Stored items:
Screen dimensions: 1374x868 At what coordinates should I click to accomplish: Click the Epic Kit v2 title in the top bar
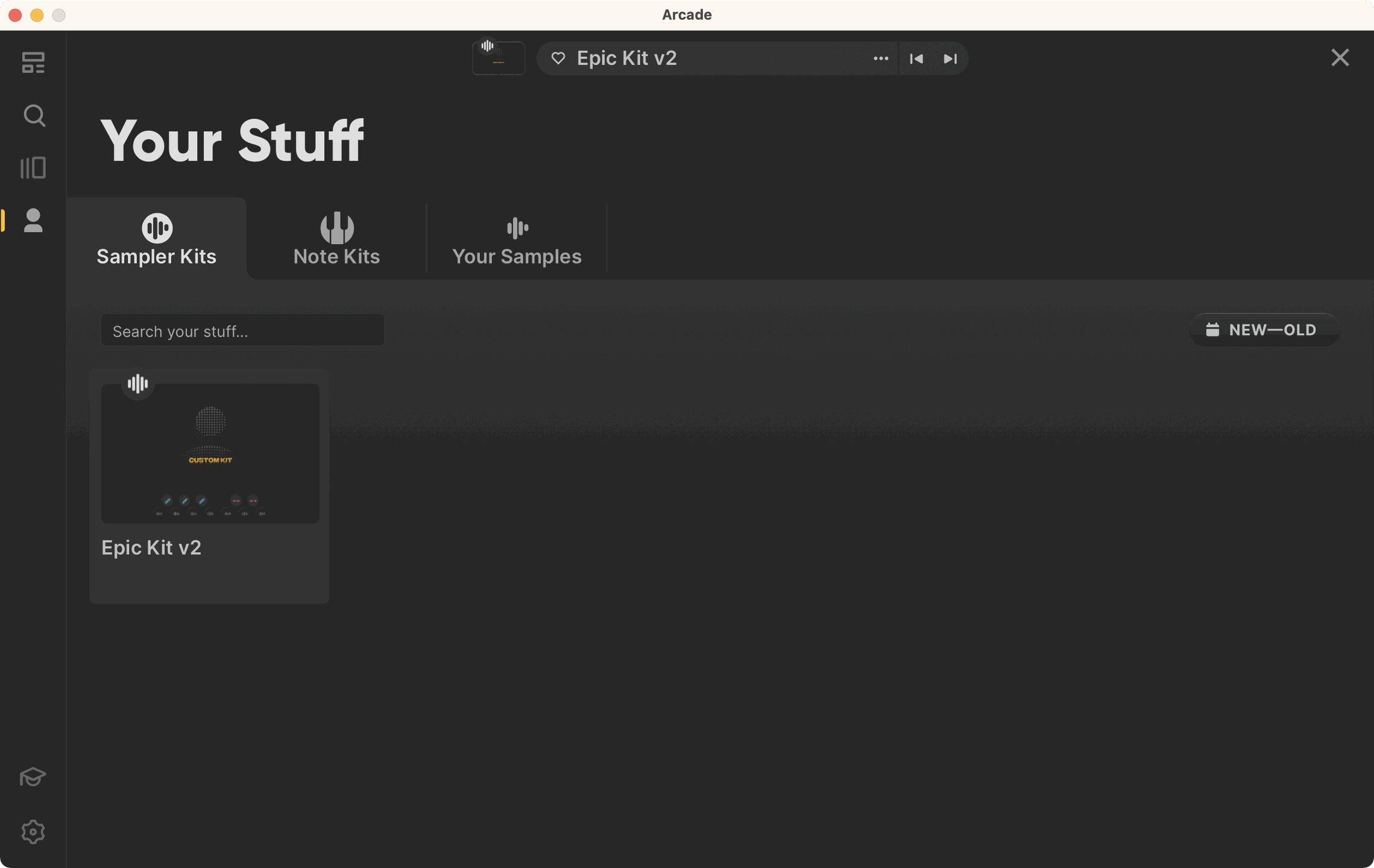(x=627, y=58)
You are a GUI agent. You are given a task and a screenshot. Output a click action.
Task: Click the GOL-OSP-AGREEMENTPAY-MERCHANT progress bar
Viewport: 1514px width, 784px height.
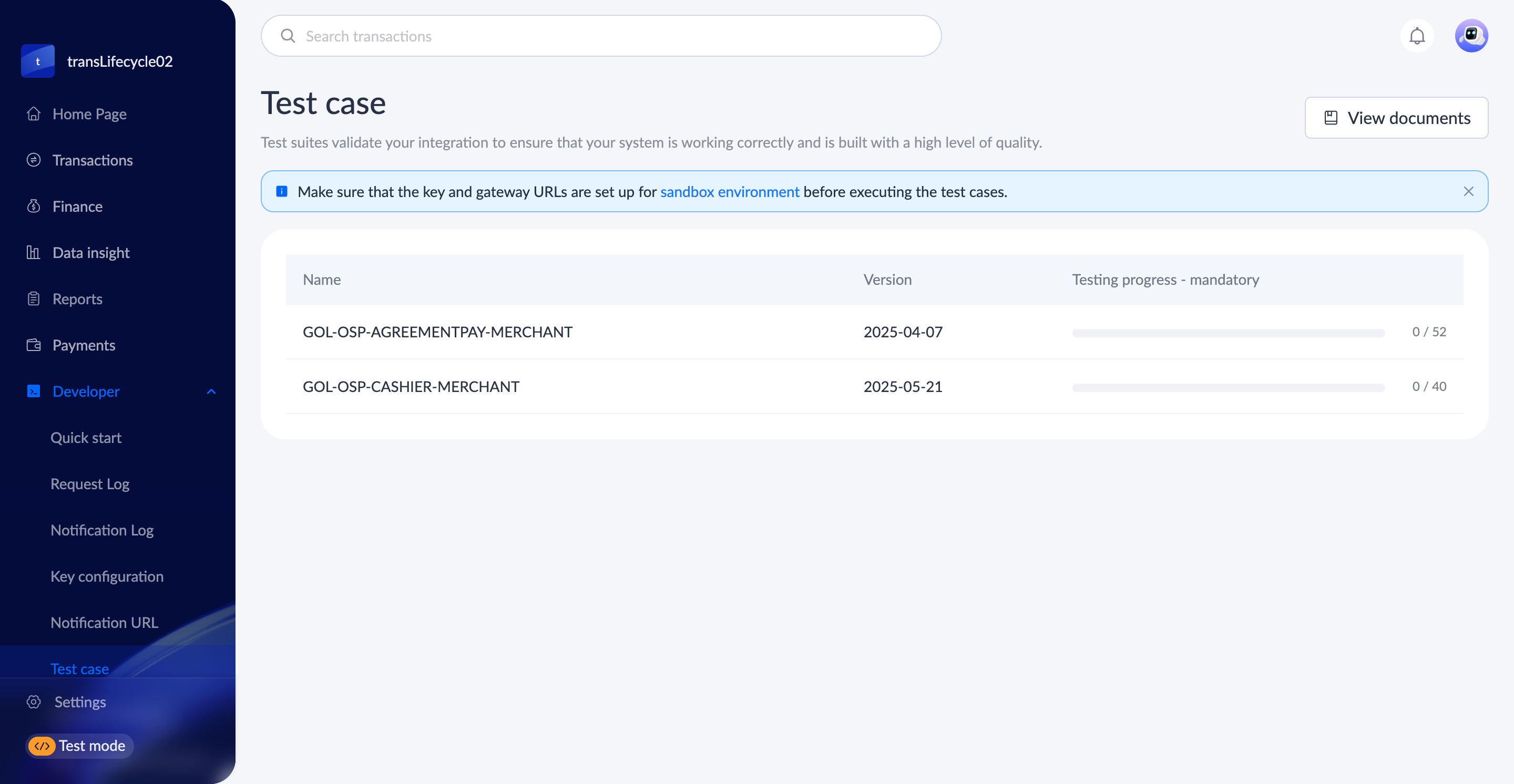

*Task item*:
Exact lines, nothing more: output the one with "Task: Click the" and every later line through the end of the data, skipping pictures.

*Output of the exercise*:
Task: Click the GOL-OSP-AGREEMENTPAY-MERCHANT progress bar
Viewport: 1514px width, 784px height.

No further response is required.